En su libro De Magnete, Magneticisque Corporibus, et de Magno Magnete Tellure, publicado en 1600, explicó que sus experimentos lo llevaron a concluir que la Tierra era magnética y que esa era la razón por la cual las brújulas apuntaban al norte (antes se creía que era acción de la estrella Polaris o que había una gran isla magnética en el Polo Norte).
Desde que Galileo usó su telescopio en el siglo XVII, se sabía que al Sol le salían pecas en su superficie; de hecho, decirlo fue uno de sus crímenes contra la Iglesia, pues una creación de Dios no podía ser imperfecta.
Y en su época se estaba empezando a entender que esas pecas del Sol estaban relacionadas con explosiones, luego de que en 1859 el científico británico Richard Carrington había visto una en acción por primera vez en la historia.
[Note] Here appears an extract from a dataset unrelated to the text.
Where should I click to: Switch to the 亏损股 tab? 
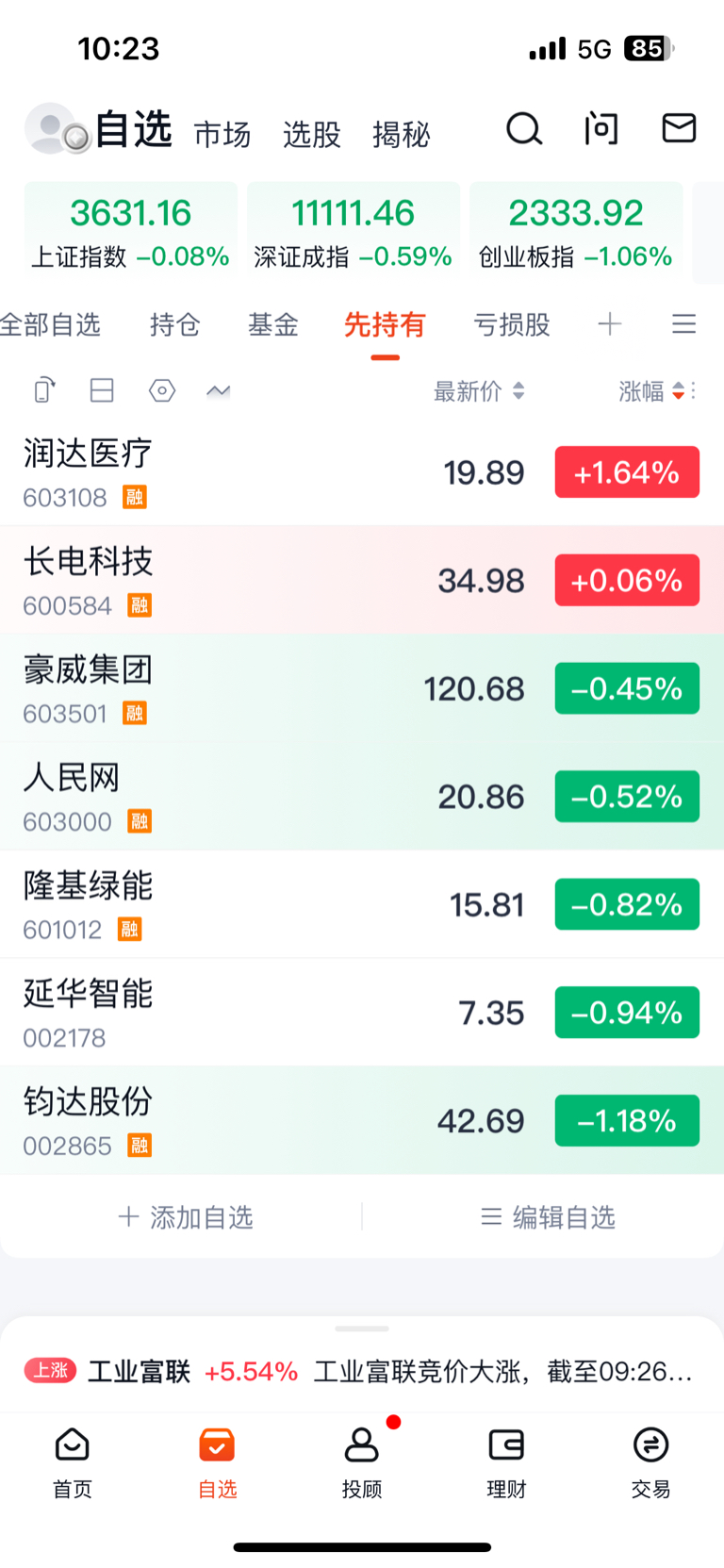(x=512, y=325)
El problema era otra cosa que ‘se sabía’: no había materia entre el Sol y la Tierra, había escrito el famoso Lord Kelvin en 1892.
De ser así, la hipótesis de Birkerland no era posible.
Sin embargo…
Sus observaciones la respaldaban.
En 1897, 1899 y en 1902 Birkerland se embarcó en expediciones al norte de Noruega con el propósito de estudiar las auroras.
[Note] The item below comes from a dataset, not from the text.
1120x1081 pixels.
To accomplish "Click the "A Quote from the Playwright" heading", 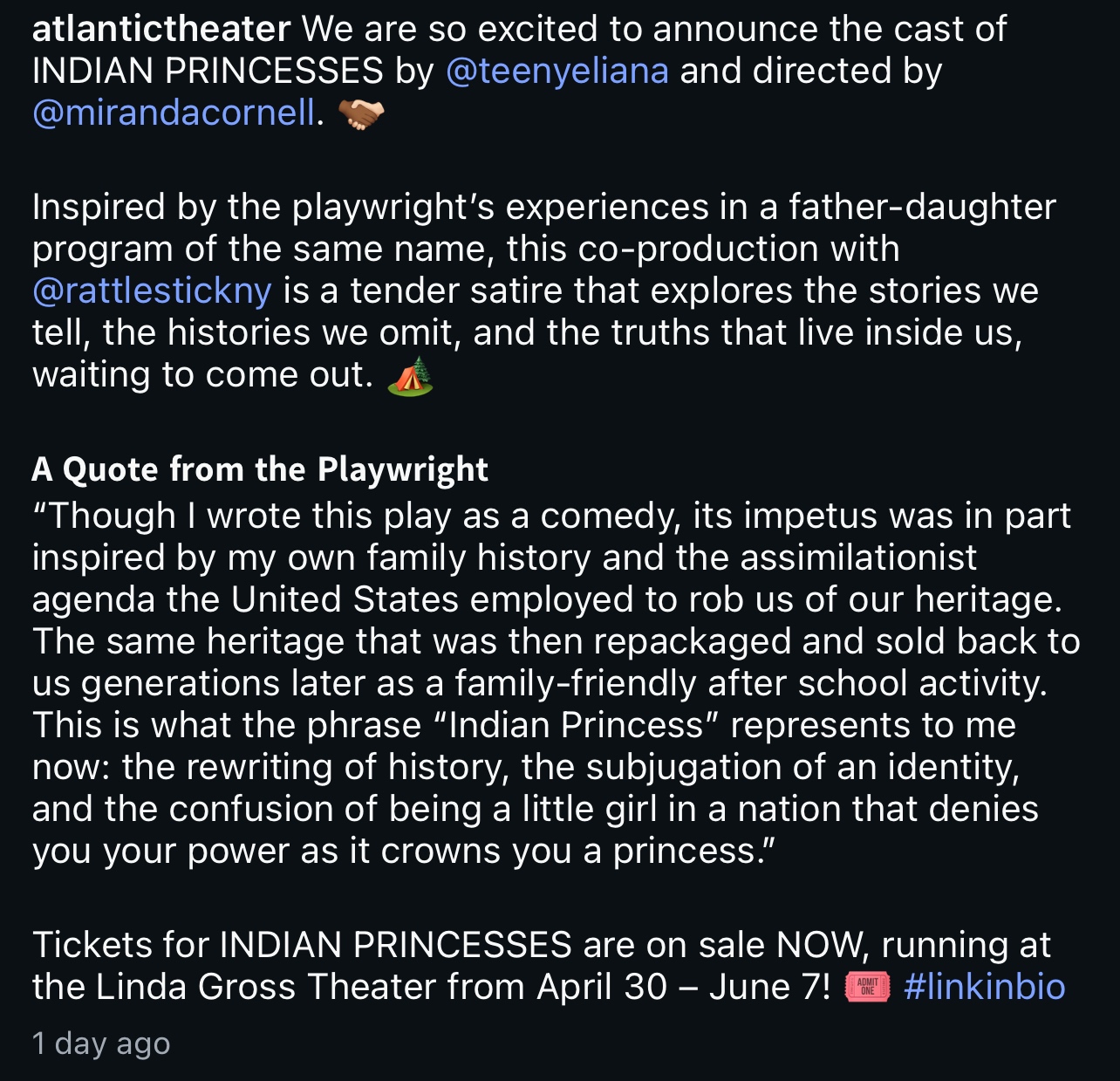I will [x=260, y=469].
Aunque en la primera fue frustrada por una tormenta de nieve que obligó al equipo a regresar, dos años después pudo tomar las medidas magnéticas que lo llevaron a suponer que el fenómeno de las luces se debía a los efectos electromagnéticos y el flujo de partículas que venían del Sol.
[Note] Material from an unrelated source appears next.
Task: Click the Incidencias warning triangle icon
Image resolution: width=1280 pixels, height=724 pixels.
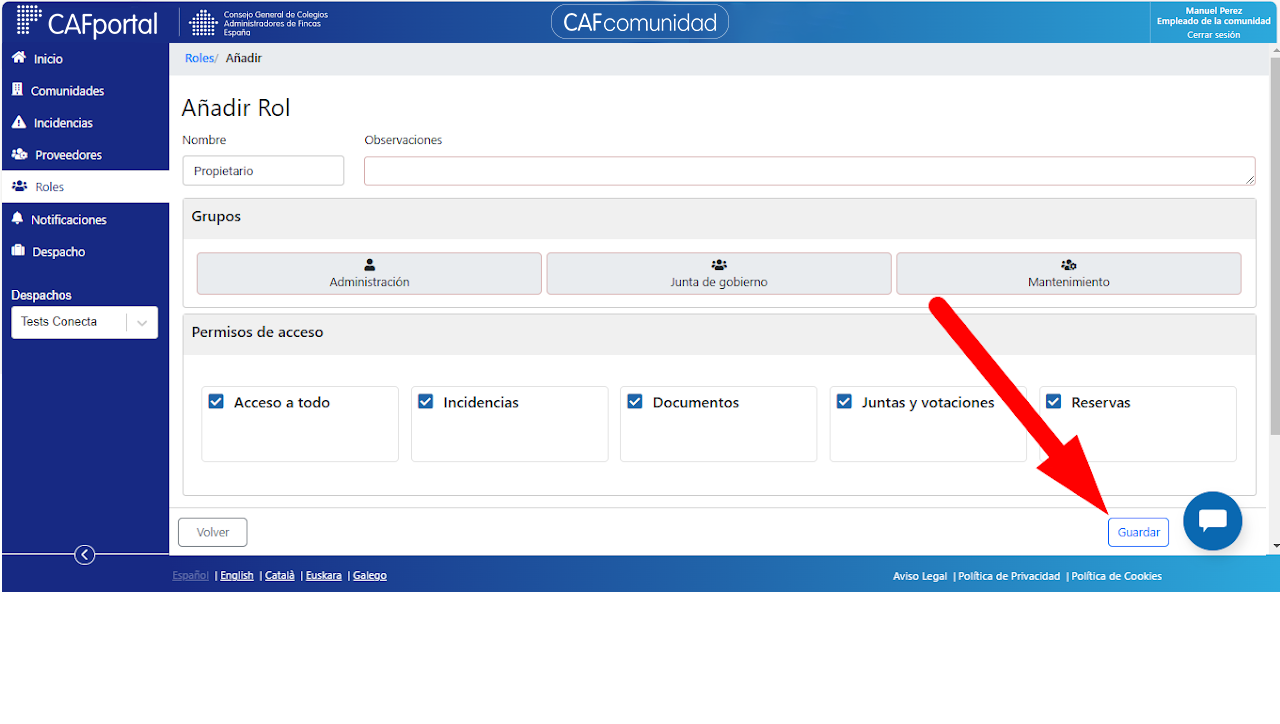Action: click(x=18, y=122)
Pero necesitaba más para desarrollar y probar su teoría así que retornó por tercera vez a Finnmark, en el noreste de Noruega a un observatorio que estaba vinculado con otros cuatro en diferentes países, lo que le permitió tomar medidas en diferentes puntos del óvalo auroral.
Así pudo deducir que el Sol era el encendedor de las auroras, lo que -en esa época- sonaba tan exótico como el zorro que con su cola lanzaba nieve hacia las estrellas.
Una miniaurora en el laboratorio
Necesitaba entonces más que sus observaciones, documentadas en su libro “La expedición noruega de la aurora polaris”, para corroborar sus ideas.
Como lo había hecho William Gilbert para explorar el geomagnetismo, Birkelan se valió de una terrella, expresión latina que significa “pequeño planeta Tierra”, representado como una esfera magnetizada.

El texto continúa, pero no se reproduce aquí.